Recessions can be a difficult time for investors, as stock prices tend to take a hit. Markets can be volatile and stock prices can fluctuate sharply in response to news, both good and bad. When a recession is looming, investors may be tempted to take their money out of the stock market entirely. But how much of an impact does a recession have on stock prices? This is an important question for investors to consider as the Federal Reserve works to raise interest rates in an effort to combat inflation.Analysts often point to the recent decline in stocks as evidence that a recession has already been “discounted”, but what does that mean? Oxford Economics conducted research on historical data and found that the S&P 500 index, which fell by approximately 24% from its peak to its mid-June low, is in line with the average decline seen during mild US recessions over the past 15 years.
Severe recessions, such as those of 1973 and 2001, produced an average decline of about 43%.Healthcare has traditionally been the best-performing sector during recessions, but some analysts believe that cyclical sectors such as energy may perform better this time around. Professional traders have adopted one of their flagship trading strategies, according to a frequent market guru. Despite falling prices, bonds remain a key part of many portfolios. If stocks plummet as they enter a recession, interest rates could also fall, allowing bond prices to recover and potentially offset losses.A sharp decline in the stock market is often an indicator of an impending recession, but it is not always the case.
Dividends are especially important during recessions because they provide a cushion even if the stock price falls.
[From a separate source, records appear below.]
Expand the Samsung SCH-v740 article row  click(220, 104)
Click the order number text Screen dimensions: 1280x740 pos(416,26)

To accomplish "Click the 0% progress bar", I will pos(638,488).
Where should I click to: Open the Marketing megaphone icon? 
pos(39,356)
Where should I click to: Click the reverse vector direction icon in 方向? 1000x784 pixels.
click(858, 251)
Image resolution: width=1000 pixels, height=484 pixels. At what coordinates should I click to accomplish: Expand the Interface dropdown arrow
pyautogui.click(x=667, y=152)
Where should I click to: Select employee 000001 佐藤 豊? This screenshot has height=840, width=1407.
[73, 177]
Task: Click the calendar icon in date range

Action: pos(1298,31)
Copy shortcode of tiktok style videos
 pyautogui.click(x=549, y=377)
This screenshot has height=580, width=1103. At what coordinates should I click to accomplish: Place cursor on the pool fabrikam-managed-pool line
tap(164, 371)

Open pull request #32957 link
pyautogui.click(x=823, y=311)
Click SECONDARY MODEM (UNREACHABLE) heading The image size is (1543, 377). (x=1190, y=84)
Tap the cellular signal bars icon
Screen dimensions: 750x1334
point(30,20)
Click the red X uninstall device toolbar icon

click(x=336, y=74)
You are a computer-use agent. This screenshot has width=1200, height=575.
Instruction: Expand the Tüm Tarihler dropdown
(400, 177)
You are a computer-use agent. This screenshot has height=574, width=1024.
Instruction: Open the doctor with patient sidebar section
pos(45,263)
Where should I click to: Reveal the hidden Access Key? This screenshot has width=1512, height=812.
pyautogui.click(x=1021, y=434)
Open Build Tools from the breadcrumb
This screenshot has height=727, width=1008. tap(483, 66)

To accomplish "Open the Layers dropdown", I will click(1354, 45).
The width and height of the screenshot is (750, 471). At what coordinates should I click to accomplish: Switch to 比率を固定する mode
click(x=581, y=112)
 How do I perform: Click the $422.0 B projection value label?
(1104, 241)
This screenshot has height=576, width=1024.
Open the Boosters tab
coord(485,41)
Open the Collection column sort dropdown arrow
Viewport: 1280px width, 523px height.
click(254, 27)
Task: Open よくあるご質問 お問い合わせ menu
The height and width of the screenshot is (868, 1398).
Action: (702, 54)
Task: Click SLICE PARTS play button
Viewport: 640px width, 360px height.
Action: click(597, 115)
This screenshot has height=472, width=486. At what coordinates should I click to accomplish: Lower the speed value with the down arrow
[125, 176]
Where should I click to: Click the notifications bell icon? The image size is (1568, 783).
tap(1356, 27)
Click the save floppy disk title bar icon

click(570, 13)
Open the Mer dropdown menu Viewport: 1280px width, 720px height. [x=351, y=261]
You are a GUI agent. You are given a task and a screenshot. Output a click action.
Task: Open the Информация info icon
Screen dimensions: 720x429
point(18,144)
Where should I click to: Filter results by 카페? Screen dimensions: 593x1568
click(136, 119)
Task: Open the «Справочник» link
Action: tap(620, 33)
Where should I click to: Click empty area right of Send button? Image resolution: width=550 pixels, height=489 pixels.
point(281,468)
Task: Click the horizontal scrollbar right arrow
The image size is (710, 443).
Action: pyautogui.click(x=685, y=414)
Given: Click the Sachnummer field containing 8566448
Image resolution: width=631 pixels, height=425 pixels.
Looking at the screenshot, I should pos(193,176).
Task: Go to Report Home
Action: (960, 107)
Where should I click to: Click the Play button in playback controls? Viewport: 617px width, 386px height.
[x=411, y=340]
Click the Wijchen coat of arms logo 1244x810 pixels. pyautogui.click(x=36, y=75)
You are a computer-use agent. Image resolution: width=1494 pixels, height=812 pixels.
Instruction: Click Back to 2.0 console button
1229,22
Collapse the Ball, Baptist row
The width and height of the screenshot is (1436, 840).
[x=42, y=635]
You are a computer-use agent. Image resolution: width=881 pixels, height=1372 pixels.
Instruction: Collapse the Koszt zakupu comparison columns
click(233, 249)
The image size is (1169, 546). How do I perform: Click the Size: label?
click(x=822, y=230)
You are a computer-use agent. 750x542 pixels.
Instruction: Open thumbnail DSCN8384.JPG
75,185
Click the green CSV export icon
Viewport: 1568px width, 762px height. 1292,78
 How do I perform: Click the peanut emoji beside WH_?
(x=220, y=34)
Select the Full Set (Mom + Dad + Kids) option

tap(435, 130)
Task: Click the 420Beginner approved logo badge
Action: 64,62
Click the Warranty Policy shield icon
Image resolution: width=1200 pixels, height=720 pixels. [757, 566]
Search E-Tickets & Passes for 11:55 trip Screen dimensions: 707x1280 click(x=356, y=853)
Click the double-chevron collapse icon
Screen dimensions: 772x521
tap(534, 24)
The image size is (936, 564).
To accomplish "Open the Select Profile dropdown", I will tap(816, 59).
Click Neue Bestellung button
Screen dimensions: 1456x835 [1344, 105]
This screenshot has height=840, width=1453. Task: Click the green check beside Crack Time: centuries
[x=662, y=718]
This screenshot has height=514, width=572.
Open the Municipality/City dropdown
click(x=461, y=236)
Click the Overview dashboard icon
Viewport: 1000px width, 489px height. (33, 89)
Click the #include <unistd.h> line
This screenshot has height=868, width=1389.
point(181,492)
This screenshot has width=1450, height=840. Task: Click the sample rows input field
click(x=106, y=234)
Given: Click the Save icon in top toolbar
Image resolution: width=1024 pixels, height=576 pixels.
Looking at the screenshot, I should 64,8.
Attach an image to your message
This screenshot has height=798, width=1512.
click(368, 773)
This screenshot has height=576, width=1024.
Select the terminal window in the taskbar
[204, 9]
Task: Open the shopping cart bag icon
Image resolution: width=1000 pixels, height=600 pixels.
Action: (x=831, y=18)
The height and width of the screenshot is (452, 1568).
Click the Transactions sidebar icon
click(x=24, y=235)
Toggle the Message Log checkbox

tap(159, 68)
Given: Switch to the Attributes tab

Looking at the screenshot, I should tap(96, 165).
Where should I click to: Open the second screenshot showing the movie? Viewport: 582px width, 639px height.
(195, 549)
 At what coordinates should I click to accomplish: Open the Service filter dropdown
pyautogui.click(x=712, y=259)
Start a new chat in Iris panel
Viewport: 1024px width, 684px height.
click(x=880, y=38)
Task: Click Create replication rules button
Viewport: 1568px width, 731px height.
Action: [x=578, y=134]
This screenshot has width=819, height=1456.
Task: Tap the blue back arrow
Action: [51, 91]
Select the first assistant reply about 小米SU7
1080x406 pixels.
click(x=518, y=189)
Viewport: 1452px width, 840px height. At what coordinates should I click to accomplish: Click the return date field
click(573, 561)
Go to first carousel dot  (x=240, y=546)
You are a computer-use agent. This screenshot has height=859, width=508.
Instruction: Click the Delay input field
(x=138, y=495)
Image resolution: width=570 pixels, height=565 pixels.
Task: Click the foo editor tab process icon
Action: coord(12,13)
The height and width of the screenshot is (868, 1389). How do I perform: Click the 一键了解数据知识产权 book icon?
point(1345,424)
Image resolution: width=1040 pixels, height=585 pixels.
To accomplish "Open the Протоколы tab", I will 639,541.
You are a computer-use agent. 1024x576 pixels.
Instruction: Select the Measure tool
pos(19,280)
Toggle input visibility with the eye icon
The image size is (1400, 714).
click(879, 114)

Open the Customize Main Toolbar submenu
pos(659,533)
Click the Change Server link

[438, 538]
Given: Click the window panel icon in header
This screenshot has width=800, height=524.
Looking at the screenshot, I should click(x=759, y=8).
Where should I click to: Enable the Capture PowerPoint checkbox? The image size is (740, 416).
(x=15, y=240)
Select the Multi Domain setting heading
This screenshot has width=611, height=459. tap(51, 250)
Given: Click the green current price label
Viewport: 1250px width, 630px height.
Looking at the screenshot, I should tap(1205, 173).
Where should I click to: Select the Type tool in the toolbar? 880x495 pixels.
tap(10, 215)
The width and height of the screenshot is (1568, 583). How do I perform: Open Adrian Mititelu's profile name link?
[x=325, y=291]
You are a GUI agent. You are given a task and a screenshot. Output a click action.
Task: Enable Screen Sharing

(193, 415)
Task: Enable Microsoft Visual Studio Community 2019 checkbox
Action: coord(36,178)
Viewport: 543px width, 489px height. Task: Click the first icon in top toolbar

The Federal Reserve is fighting an uphill battle when it comes to raising interest rates and combating inflation.Some stocks may already be trading for a severe recession and could hit bottom before the rest. Investing in funds rather than individual stocks can help reduce company-specific risk. Stocks with high and reliable payouts, such as Merck and AbbVie, offer good competition for bonds that many investors flee to in difficult times.The S&P 500 index has fallen by 1000 points, or about a fifth, from January to June, leading many analysts to believe that a recession is coming soon.
The second year of a presidential cycle often tends to have weaker stock yields overall, producing the lowest average return of the S&P 500 at only 4.9%. The unemployment rate was set at 3.75% in August, which is still relatively low compared to other times in history.International exposure is also important for investors looking for diversification. The Price fund offers a portfolio full of stocks whose dividends may be growing but are small. The only downside is that it does not offer much protection against company-specific risk.The S&P500 briefly plunged into a bear market last month due to concerns about inflation and rising rates.
Ultimately, investors must weigh their options carefully when considering how best to protect their investments during a recession.